>>

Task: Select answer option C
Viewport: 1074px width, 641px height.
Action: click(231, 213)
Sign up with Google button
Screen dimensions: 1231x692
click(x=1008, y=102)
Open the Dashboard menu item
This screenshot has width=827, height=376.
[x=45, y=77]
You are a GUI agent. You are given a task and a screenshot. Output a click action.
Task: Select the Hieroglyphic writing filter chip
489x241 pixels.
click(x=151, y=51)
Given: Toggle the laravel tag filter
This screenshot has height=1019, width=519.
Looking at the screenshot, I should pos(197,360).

<<
>>

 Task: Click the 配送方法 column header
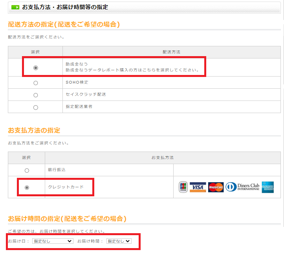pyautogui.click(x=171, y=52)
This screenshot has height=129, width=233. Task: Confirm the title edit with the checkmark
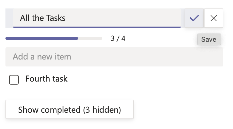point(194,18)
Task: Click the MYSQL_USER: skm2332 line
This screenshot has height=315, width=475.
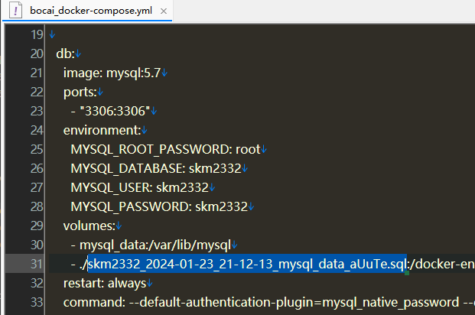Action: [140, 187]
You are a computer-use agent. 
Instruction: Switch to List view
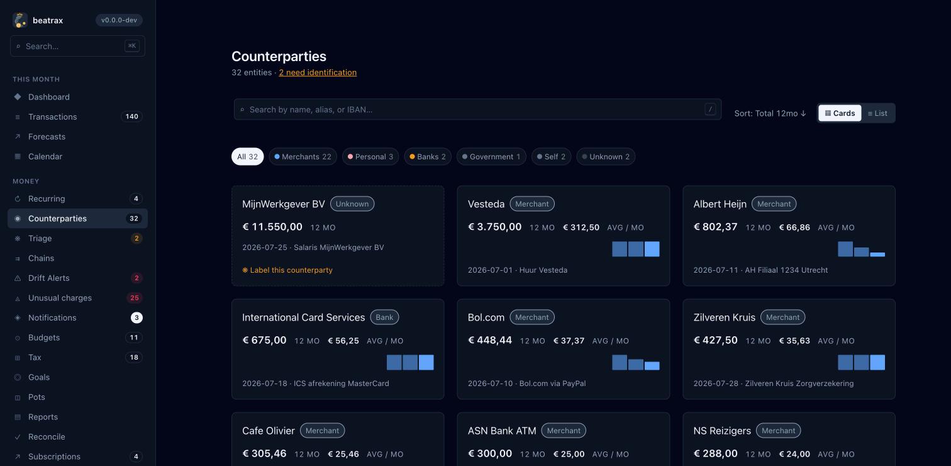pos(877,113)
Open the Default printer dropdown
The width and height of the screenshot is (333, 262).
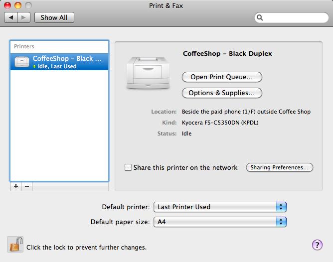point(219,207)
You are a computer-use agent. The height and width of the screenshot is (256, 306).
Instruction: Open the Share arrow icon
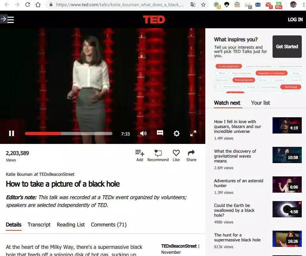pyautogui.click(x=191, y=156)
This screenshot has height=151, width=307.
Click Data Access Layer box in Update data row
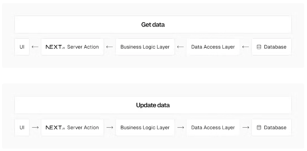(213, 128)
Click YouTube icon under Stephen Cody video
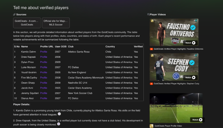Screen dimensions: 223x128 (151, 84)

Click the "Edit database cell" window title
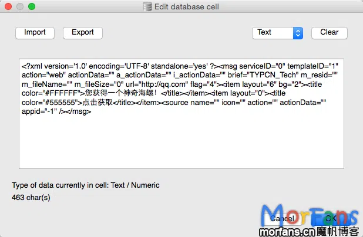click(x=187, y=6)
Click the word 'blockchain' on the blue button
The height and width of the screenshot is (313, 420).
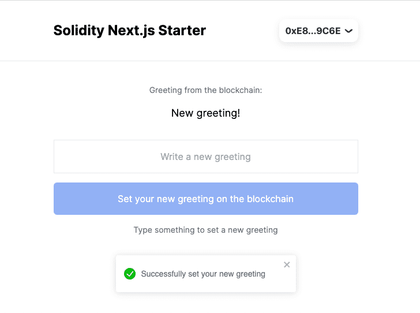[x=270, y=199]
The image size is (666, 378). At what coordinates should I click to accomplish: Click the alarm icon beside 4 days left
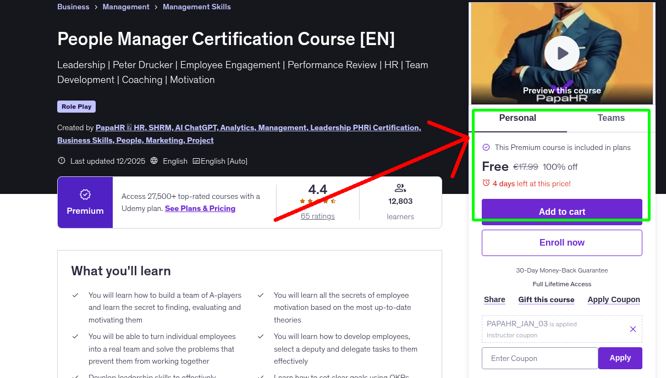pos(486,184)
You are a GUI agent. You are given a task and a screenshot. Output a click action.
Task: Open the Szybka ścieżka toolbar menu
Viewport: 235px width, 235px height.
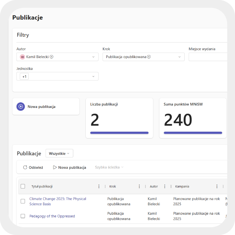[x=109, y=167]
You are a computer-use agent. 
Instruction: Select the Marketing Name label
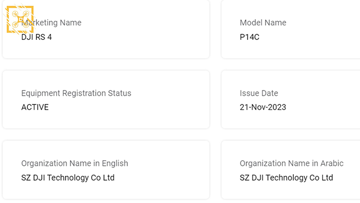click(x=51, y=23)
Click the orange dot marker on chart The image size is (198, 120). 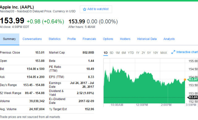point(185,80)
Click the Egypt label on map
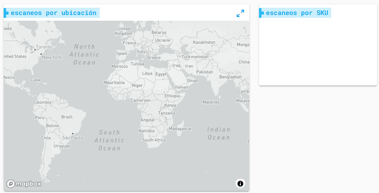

<<
>>

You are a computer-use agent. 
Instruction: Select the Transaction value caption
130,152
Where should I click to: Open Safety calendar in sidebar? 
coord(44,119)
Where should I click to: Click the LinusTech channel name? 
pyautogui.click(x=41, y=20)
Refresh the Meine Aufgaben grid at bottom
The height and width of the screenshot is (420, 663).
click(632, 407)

<<

→ **Work request**
When a line above contains the string "menu", copy that line.

→ **Output**
Open the Dashboard menu item
Task: Open the Szybka ścieżka toolbar menu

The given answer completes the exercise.